Screenshot grounding data
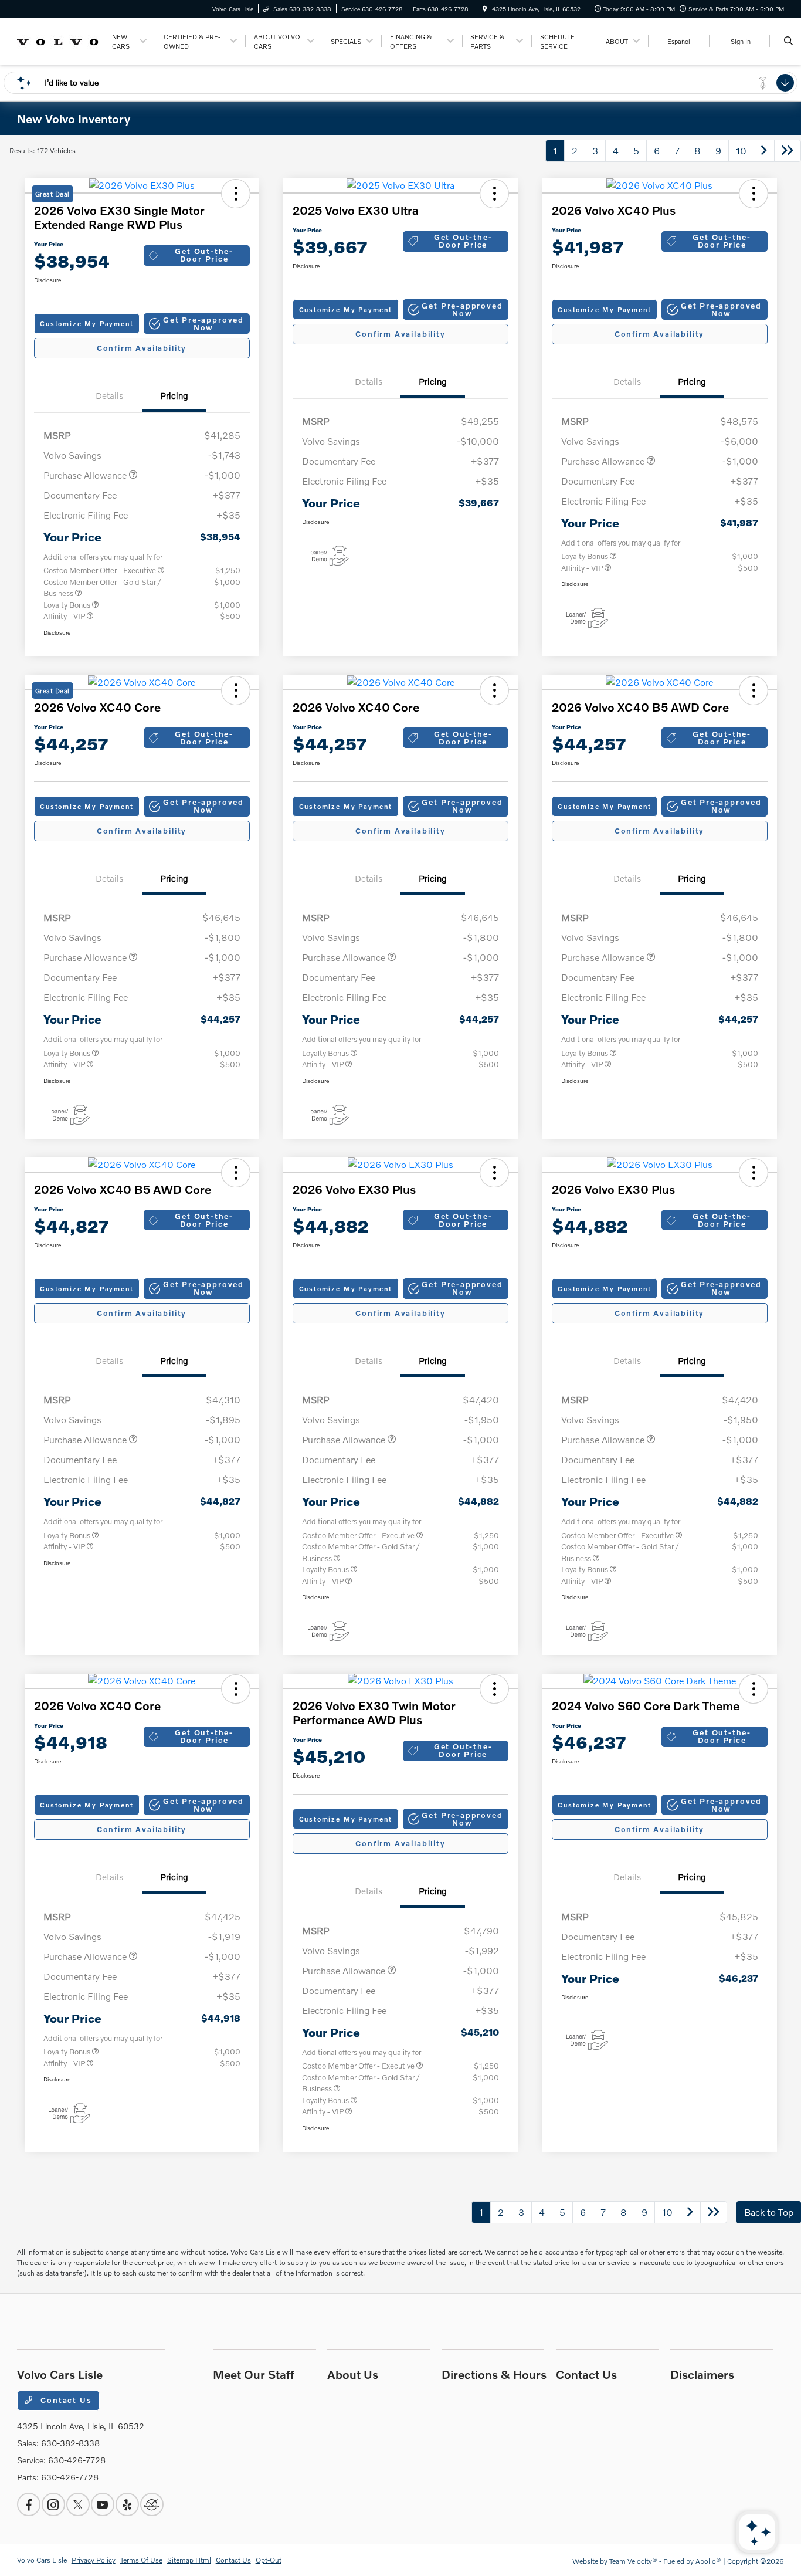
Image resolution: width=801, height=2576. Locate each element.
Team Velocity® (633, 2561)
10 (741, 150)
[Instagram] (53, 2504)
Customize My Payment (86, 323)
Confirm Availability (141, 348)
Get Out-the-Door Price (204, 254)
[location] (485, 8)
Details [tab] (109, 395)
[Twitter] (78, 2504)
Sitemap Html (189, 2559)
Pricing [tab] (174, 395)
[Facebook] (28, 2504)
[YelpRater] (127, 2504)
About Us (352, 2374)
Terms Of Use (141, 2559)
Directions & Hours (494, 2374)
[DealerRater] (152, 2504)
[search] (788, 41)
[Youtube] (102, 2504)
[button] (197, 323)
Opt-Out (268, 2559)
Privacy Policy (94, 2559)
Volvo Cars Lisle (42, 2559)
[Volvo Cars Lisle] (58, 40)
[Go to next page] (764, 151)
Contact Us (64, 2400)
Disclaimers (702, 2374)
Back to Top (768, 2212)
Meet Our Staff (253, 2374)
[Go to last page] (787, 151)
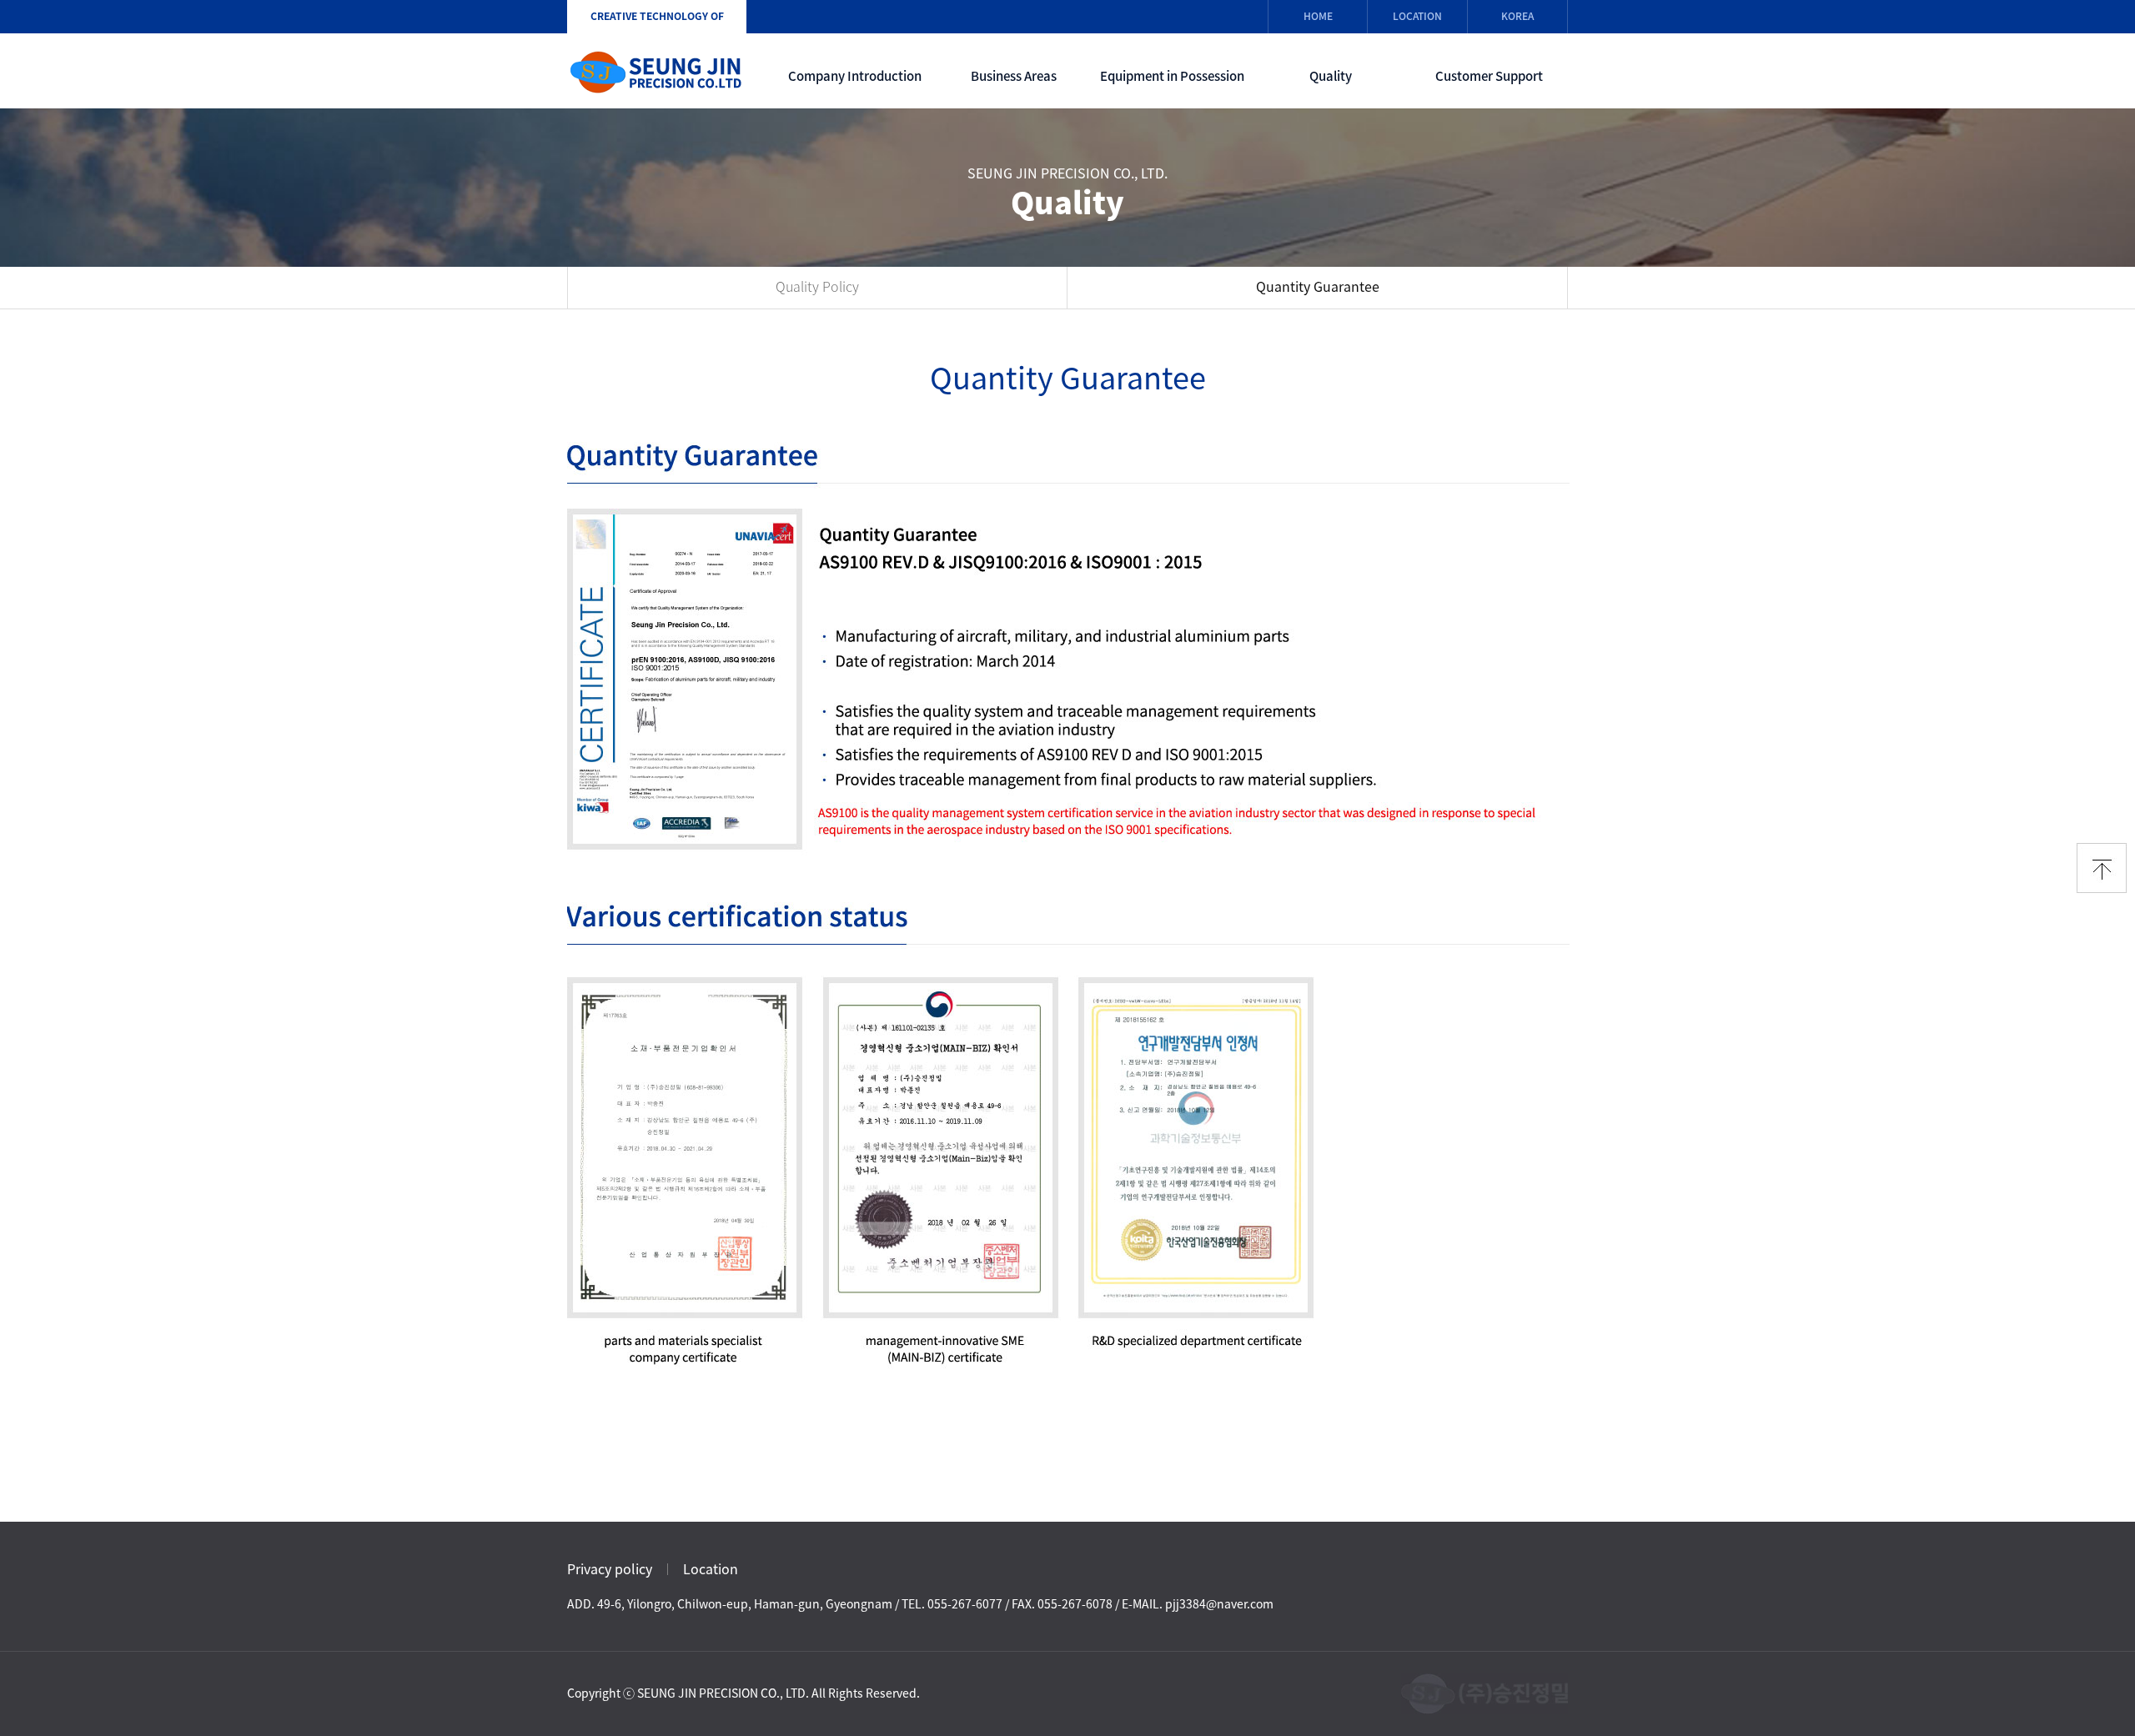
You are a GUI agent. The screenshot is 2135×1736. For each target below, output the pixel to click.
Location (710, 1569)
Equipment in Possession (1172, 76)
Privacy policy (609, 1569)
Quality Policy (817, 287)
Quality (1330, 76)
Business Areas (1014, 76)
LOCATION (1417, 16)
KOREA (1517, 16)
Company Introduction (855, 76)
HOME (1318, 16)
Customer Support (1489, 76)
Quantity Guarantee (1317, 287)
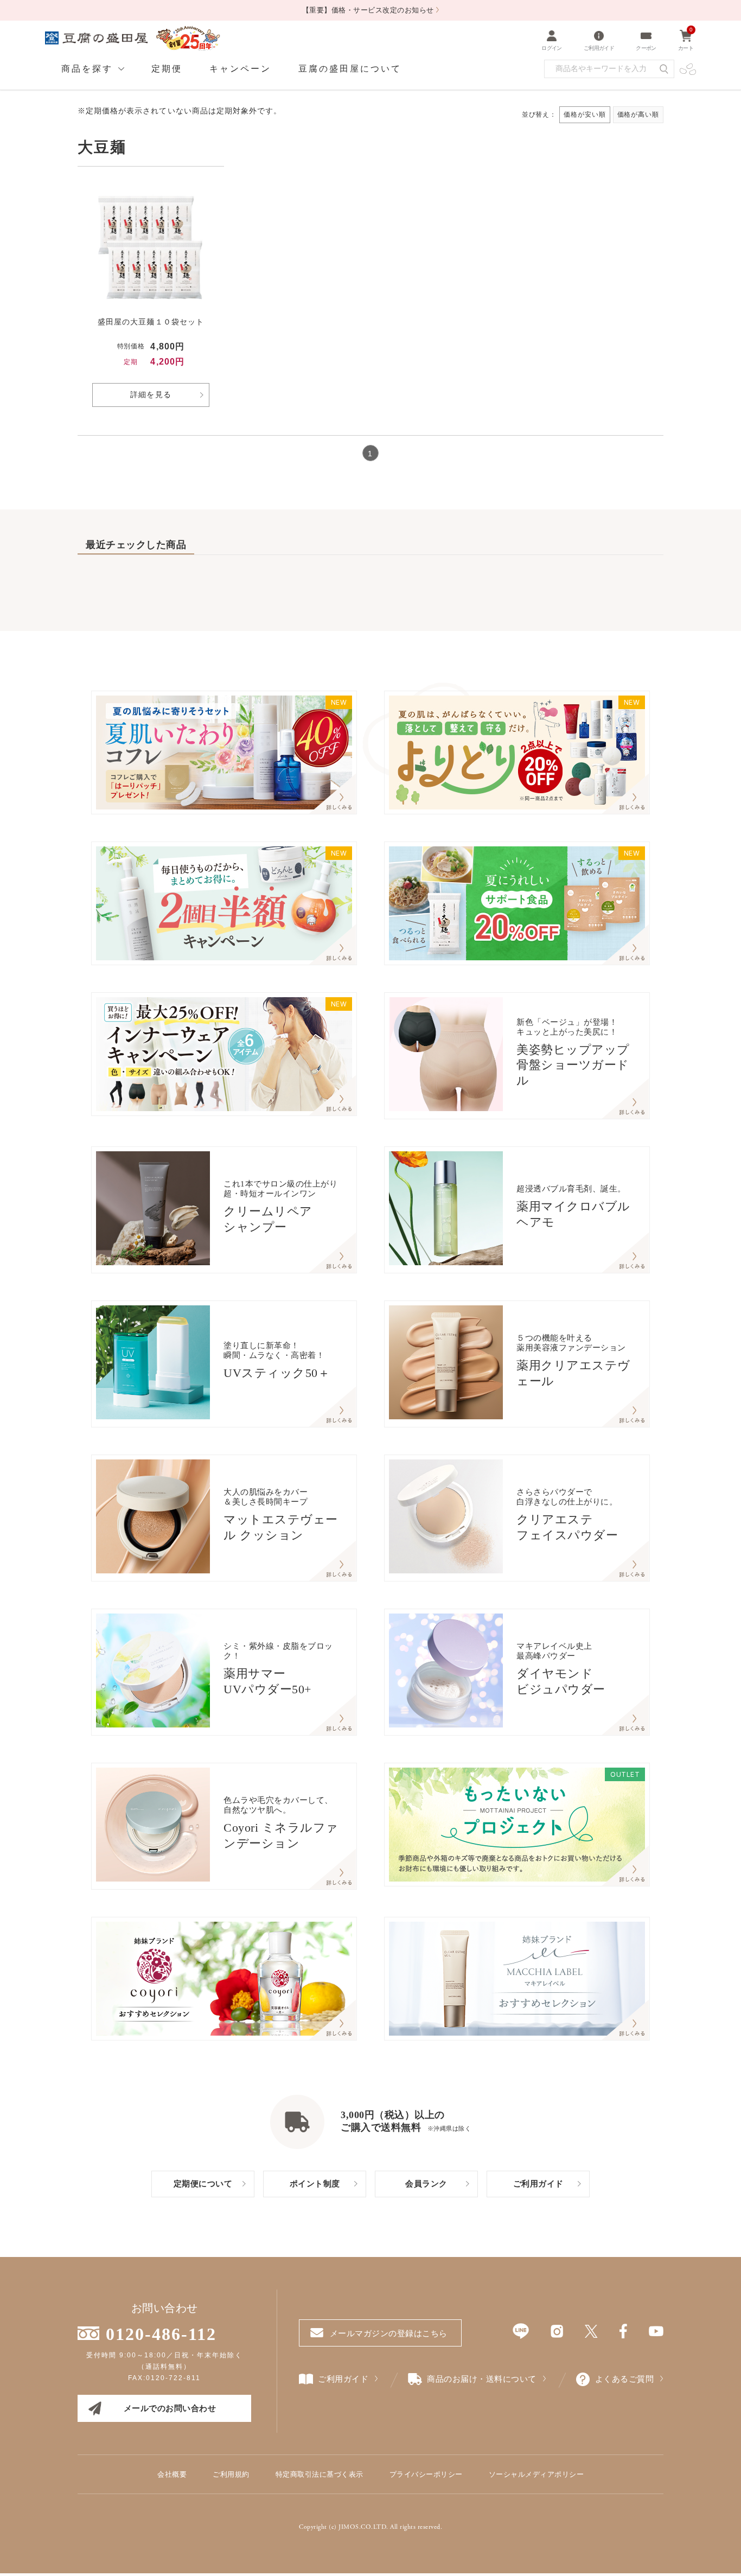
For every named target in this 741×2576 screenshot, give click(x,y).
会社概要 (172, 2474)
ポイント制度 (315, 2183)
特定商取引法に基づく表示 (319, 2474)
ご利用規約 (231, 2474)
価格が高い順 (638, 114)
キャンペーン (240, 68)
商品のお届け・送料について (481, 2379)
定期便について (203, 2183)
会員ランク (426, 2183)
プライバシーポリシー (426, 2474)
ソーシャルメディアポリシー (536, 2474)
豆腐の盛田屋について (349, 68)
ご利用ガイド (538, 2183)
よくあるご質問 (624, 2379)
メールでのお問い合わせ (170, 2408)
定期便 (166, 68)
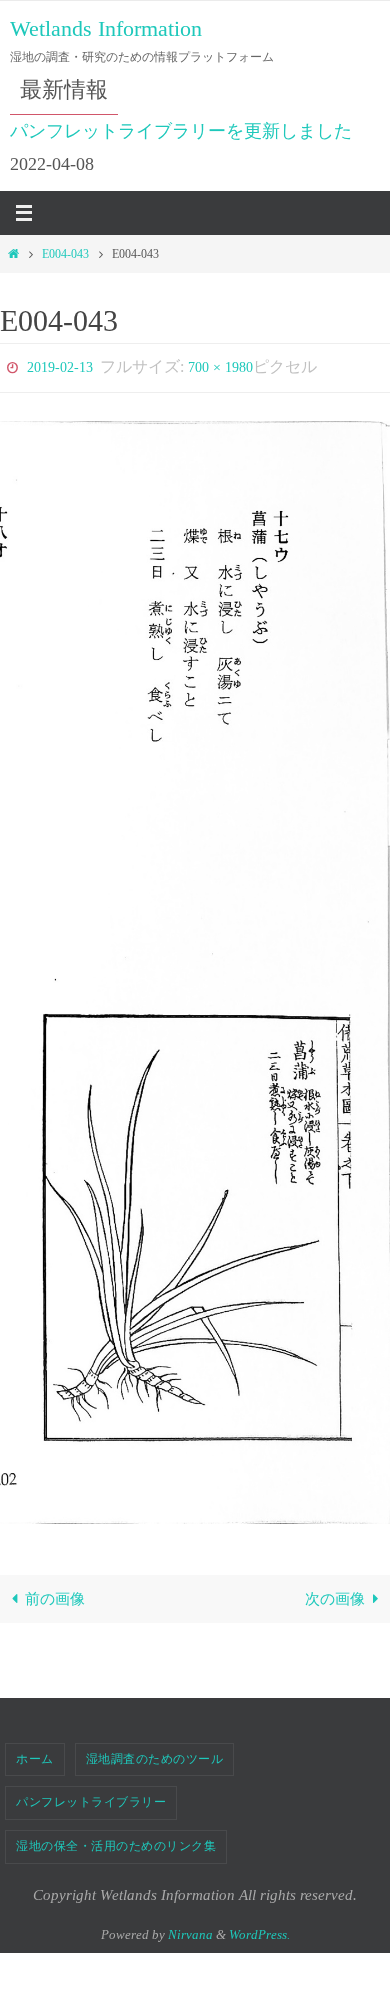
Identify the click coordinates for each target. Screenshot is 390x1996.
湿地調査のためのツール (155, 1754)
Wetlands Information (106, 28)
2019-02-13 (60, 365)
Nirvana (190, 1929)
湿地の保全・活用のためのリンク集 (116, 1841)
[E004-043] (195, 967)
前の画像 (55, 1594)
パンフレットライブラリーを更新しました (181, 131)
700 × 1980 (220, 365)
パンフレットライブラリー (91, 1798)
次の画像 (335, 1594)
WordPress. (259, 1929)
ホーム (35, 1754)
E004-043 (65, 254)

→ **What is required**:
With the images left out, set down each record exactly as it appears.

→ **Your response**:
Image resolution: width=801, height=2576. Locate each element.
Team Velocity® (633, 2561)
10 (741, 150)
[Instagram] (53, 2504)
Customize My Payment (86, 323)
Confirm Availability (141, 348)
Get Out-the-Door Price (204, 254)
[location] (485, 8)
Details [tab] (109, 395)
[Twitter] (78, 2504)
Sitemap Html (189, 2559)
Pricing [tab] (174, 395)
[Facebook] (28, 2504)
[YelpRater] (127, 2504)
About Us (352, 2374)
Terms Of Use (141, 2559)
Directions & Hours (494, 2374)
[DealerRater] (152, 2504)
[search] (788, 41)
[Youtube] (102, 2504)
[button] (197, 323)
Opt-Out (268, 2559)
Privacy Policy (94, 2559)
Volvo Cars Lisle (42, 2559)
[Volvo Cars Lisle] (58, 40)
[Go to next page] (764, 151)
Contact Us (64, 2400)
Disclaimers (702, 2374)
Back to Top (768, 2212)
Meet Our Staff (253, 2374)
[Go to last page] (787, 151)
You are a GUI agent. The screenshot is 2135×1736. For each target below, output the pixel to click.
Location (710, 1569)
Equipment in Possession (1172, 76)
Privacy policy (609, 1569)
Quality Policy (817, 287)
Quality (1330, 76)
Business Areas (1014, 76)
LOCATION (1417, 16)
KOREA (1517, 16)
Company Introduction (855, 76)
HOME (1318, 16)
Customer Support (1489, 76)
Quantity Guarantee (1317, 287)
For every named target in this 741×2576 screenshot, give click(x,y).
会社概要 (172, 2474)
ポイント制度 (315, 2183)
特定商取引法に基づく表示 (319, 2474)
ご利用規約 (231, 2474)
価格が高い順 (638, 114)
キャンペーン (240, 68)
商品のお届け・送料について (481, 2379)
定期便について (203, 2183)
会員ランク (426, 2183)
プライバシーポリシー (426, 2474)
ソーシャルメディアポリシー (536, 2474)
豆腐の盛田屋について (349, 68)
ご利用ガイド (538, 2183)
よくあるご質問 (624, 2379)
メールでのお問い合わせ (170, 2408)
定期便 (166, 68)
Identify the click coordinates for each target. Screenshot is 390x1996.
湿地調査のためのツール (155, 1754)
Wetlands Information (106, 28)
2019-02-13 (60, 365)
Nirvana (190, 1929)
湿地の保全・活用のためのリンク集 (116, 1841)
[E004-043] (195, 967)
前の画像 (55, 1594)
パンフレットライブラリーを更新しました (181, 131)
700 × 1980 (220, 365)
パンフレットライブラリー (91, 1798)
次の画像 (335, 1594)
WordPress. (259, 1929)
ホーム (35, 1754)
E004-043 (65, 254)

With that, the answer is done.